**TAREA A REALIZAR**
Localiza en el material todas las líneas en las que aparece la etiqueta "label" y cópialas.

**MATERIAL EXTRAÍDO**
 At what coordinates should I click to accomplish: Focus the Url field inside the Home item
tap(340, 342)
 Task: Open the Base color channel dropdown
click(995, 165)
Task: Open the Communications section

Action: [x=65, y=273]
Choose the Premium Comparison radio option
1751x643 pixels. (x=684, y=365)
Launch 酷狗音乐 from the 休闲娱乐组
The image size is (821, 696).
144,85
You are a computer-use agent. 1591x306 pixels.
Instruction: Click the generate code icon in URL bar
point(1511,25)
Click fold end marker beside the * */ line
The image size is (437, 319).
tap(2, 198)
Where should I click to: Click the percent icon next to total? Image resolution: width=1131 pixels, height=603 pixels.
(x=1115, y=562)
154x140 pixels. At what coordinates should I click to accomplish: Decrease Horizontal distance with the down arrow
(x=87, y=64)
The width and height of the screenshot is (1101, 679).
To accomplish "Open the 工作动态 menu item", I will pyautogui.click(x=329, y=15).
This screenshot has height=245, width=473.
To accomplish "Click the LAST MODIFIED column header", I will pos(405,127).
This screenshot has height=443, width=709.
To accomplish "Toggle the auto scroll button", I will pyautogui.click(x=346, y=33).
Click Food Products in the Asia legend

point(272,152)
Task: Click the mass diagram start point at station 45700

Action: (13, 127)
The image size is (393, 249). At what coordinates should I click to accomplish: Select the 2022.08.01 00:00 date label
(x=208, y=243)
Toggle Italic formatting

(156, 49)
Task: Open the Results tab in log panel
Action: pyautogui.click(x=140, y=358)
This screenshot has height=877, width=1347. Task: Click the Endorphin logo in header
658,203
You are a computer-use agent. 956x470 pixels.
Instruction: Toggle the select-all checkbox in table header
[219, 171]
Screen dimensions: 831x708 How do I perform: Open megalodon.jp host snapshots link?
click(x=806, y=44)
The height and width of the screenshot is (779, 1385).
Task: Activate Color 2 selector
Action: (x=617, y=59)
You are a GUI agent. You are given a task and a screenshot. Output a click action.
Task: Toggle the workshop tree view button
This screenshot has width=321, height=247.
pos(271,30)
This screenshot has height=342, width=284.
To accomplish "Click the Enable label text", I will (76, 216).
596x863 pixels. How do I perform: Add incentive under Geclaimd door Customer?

**RESPUESTA DEL EJERCICIO**
The image size is (393, 249). At what coordinates should I click to accomplish: Select the 2022.08.01 00:00 date label
To accomplish "Click the Enable label text", I will (76, 216).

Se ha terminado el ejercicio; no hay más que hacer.